[Collected data entries]
-.-.-

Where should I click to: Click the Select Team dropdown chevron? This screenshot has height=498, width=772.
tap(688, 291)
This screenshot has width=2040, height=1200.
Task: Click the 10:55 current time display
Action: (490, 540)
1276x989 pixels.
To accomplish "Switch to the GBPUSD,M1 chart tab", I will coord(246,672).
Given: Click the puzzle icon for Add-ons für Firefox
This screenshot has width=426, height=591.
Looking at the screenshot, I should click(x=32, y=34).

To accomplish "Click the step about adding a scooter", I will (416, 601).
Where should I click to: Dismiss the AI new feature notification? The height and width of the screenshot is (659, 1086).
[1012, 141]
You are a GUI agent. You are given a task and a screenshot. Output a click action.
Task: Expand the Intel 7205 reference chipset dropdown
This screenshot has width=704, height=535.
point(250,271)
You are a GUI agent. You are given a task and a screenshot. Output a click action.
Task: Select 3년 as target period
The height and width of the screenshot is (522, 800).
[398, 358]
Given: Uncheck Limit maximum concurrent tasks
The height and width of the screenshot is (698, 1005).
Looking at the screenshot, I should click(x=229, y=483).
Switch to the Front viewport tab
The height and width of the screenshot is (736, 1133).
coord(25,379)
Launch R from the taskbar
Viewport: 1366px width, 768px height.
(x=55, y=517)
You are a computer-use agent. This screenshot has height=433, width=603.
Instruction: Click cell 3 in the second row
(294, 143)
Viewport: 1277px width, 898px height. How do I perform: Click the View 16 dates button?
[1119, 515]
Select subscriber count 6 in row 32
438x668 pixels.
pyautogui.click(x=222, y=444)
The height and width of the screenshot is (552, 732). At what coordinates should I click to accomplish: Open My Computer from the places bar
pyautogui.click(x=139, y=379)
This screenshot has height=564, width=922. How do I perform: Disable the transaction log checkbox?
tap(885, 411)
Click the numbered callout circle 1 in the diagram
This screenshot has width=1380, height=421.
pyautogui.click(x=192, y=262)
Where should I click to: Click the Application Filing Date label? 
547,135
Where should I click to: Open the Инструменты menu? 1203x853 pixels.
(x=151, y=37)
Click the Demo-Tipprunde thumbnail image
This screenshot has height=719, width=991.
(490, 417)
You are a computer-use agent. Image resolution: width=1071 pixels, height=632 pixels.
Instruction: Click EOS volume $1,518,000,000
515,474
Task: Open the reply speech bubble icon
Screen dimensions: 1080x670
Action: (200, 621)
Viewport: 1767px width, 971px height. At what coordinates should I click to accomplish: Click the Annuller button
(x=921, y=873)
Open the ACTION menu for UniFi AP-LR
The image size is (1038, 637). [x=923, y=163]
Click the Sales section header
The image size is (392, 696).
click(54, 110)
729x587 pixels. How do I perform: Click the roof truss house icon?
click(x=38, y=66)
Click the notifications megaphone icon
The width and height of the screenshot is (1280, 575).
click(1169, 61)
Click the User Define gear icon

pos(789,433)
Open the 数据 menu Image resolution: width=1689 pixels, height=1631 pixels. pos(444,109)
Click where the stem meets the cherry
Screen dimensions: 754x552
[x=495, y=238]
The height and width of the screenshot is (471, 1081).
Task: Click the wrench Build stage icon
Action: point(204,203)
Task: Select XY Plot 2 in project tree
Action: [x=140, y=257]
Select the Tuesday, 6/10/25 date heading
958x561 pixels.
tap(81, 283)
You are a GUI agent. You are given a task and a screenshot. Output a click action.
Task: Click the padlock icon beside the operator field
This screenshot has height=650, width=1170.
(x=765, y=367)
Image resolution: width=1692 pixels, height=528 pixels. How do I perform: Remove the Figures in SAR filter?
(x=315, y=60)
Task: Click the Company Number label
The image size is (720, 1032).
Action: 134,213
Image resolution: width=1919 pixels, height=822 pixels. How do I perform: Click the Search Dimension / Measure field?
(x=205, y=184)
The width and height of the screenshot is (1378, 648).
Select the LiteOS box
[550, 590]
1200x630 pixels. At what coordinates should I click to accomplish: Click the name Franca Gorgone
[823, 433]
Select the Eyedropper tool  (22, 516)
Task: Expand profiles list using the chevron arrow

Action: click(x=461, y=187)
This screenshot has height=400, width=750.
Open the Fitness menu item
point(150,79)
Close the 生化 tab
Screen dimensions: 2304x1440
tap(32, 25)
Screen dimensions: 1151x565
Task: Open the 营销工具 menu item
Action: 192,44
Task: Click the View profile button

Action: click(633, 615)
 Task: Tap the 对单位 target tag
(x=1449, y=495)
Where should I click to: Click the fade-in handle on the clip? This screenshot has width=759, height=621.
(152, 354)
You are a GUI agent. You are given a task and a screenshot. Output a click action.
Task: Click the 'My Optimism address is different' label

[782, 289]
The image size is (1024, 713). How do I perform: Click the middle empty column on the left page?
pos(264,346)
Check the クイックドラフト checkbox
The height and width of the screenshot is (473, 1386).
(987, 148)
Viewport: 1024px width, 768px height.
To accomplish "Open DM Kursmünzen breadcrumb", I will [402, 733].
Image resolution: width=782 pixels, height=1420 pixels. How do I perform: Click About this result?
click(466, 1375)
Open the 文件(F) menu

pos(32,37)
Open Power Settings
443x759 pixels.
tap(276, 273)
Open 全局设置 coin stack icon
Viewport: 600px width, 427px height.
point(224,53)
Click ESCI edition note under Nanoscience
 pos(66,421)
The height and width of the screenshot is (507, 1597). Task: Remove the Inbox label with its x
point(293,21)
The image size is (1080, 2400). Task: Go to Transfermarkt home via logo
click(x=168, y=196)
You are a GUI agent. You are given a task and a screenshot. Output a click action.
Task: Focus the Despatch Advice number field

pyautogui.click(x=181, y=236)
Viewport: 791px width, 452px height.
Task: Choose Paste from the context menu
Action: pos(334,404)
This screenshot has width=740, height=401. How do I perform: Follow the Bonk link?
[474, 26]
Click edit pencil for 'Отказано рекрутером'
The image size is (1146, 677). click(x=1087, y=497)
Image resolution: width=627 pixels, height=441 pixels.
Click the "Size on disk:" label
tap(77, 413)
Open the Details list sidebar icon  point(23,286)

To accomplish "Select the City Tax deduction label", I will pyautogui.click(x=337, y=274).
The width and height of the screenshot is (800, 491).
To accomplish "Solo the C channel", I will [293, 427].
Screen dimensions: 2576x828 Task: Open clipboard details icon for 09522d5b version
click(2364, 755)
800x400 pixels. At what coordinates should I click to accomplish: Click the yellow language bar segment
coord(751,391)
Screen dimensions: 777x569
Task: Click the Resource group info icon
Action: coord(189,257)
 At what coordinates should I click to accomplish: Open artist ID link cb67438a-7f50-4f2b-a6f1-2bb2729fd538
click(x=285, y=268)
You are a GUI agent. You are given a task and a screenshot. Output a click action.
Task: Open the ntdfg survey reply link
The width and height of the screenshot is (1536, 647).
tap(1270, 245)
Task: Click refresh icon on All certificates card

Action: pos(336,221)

-.-.-

§ **Task details**: Word for word, restate the data above from its first line down to and including the line with "Given: Click the".

§ **Solved exercise**:
Where should I click to: Click the Select Team dropdown chevron? This screenshot has height=498, width=772.
tap(688, 291)
This screenshot has width=2040, height=1200.
Task: Click the 10:55 current time display
Action: (490, 540)
1276x989 pixels.
To accomplish "Switch to the GBPUSD,M1 chart tab", I will coord(246,672).
Given: Click the puzzle icon for Add-ons für Firefox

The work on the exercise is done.